TRECHO SELECIONADO >>
★ ★ ★ ★

Moradora de Glória do Goitá, no interior do estado, Ana Júlia aguarda exame para saber se o próximo filho tem a malformação. Ela teve os mesmos sintomas de suspeita de Zika que observou na gestação anterior.

Abandono – Enquanto na sessão, parte das mães aposta que muitos homens não encarariam o desafio de cuidar de um filho com microcefalia, algumas delas vivenciam a ideia de criar um bebê sem a ajuda do marido ou companheiro.

A segunda gravidez de Ana Júlia não impediu o marido de ir embora. A jovem não dá muitos detalhes da separação. Com tom de voz rígido e, até mesmo ríspido, Ana Júlia busca superar a perda. “Já pensei muito nisso e agora não quero saber. Não importa. Se Deus me deu meu filho, é porque tenho capacidade de cuidar dele. E se eu crio um eu crio dois”, decreta.

Fernanda Maria da Silva, de 19 anos, foi colocada para fora de casa pelo ex-marido quando estava grávida de sete meses de Isabela, que hoje tem meio ano de vida. Ela dependia financeiramente do ex-marido e parou de estudar quando se casou. A jovem voltou para a casa dos pais, e vive no local junto com sete dos 10 irmãos, além da filha.

★ ★ ★ ★

DADOS BRUTOS >>
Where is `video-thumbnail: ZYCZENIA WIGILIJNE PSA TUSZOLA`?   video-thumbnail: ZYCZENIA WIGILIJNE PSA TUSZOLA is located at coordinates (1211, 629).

★ ★ ★ ★

TAREFAS >>
(a) Edite o trecho sobre as mães de bebês com microcefalia entre "Abandono – Enquanto na" e "marido ou companheiro.", inclusive, substituindo "companheiro" por "parceiro".
(b) Responda com base no trecho sobre as mães de bebês com microcefalia:
(i) Em que município mora Ana Júlia?
(ii) Quantos anos tem Fernanda Maria da Silva?
(iii) Com quantos meses de gravidez Fernanda foi colocada para fora de casa pelo ex-marido?
(c) Dê continuidade ao trecho sobre as mães de bebês com microcefalia a partir da última frase apresentada.
Os dados são um material à parte do trecho sobre as mães de bebês com microcefalia.

RESULTADOS POR TAREFA >>
(a)
Abandono – Enquanto na sessão, parte das mães aposta que muitos homens não encarariam o desafio de cuidar de um filho com microcefalia, algumas delas vivenciam a ideia de criar um bebê sem a ajuda do marido ou parceiro.

(b)
(i) Glória do Goitá.
(ii) 19 anos.
(iii) Sete meses.

(c)
Com maquiagem caprichada e um dos irmãos ao lado, Fernanda conta, de forma tímida, como enfrenta o cotidiano. “Ele [ex-marido] dá R$100 por mês, não dá para nada. Não consegui benefício do INSS para Isabela, porque já tenho um irmão deficiente morando comigo. O bom é que chegou doação”.

O companheiro de Maria Luíza saiu de casa depois que o casal recebeu o diagnóstico. De acordo com a dona de casa, ele hoje mora com uma garota de 17 anos, com quem mantém um relacionamento.Essa situação não é exclusiva de mães com bebês com microcefalia. Maria Luíza Ferreira de Macedo, 30 anos, também participa do grupo da terapia, mas a filha tem um outro tipo de malformação. Thayla Nayara, de 8 meses, tem lisencefalia (quando o cérebro é liso, ou seja, não apresenta as reentrâncias). Maria Luíza tem uma filha mais velha.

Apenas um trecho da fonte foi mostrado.